◆ **Task A**
Change "adjustment value" to "adjustment setting" in the entries, starting at the line that has "Click the ↑0.17" and stopping after the line that has "Action: tap(84, 147)", and leave everything else as it is. Give only those lines.

◆ **Passage provided**
* start *

AAVE query

Arnold M. Zwicky zwicky at CSLI.STANFORD.EDU
Sat Apr 29 16:07:11 UTC 2006


On Apr 27, 2006, at 12:28 PM, William Salmon wrote:

>> Some of my students use "What that is?" in asking questions.  Has
>> this been studied?  Is it regional, hip-prestige, or what?
>>
>> i have asked him if he hears only this one formula, or more things of
>> the same form, like "What your name is?"
>
> In his (in)famous 2004 speech for the 50th anniversary of Brown v.
> Board
> of Education, Bill Cosby provides a few additional examples...
>
> "They're standing on the corner and they can't speak English. I can't
> even talk the way these people talk: Why you ain't, Where you is, What
> he drive, Where he stay, Where he work, Who you be..."

Sali Mufwene suggests looking at Burling 1973 (English in Black and
White), and in fact it's there (pp. 65-8), under the name "flip-
flop" (rather than Subject-Auxiliary Inversion) in questions.

* end *

◆ **Source data**
* start *

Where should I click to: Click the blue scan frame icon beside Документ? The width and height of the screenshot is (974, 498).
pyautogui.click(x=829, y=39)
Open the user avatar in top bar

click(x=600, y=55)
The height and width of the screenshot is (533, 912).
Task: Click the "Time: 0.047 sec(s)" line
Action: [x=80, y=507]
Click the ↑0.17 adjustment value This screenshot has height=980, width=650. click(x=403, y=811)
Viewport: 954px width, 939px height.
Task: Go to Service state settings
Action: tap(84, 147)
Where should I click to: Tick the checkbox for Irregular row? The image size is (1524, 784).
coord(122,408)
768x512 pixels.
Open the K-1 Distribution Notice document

* end *

◆ **Task B**
Continue the mailing-list message about questions like "What that is?" from its last sentence.

◆ **Output A**
Click the ↑0.17 adjustment setting This screenshot has height=980, width=650. click(x=403, y=811)
Viewport: 954px width, 939px height.
Task: Go to Service state settings
Action: tap(84, 147)

◆ **Output B**
Burling observes that SAI is optional (rather than obligatory) in
(non-subject) wh questions for "many black English speakers" (and,
consequently, do-support is also optional):
   Why you don't like him?
   Why they listen to me?
(Burling also observes that SAI is optional in embedded wh questions,
where it's not permitted in standard english.)

lack of SAI in wh questions is noted by Rickford 1999 (African
American Vernacular English) as one of the characteristic features of
AAVE (p. 8).  and mentioned by Green 2002 (African American English:
A Linguistic Introduction), pp. 85-7, who notes (p. 178-80) such
examples in Zora Neale Hurston's first novel (published 1934).  so
the phenomenon has been around for quite some time.

everybody notes that noninversion coexists with inversion.  nobody
says anything about who uses noninversion and in what contexts.  it's
treated as merely a common variant.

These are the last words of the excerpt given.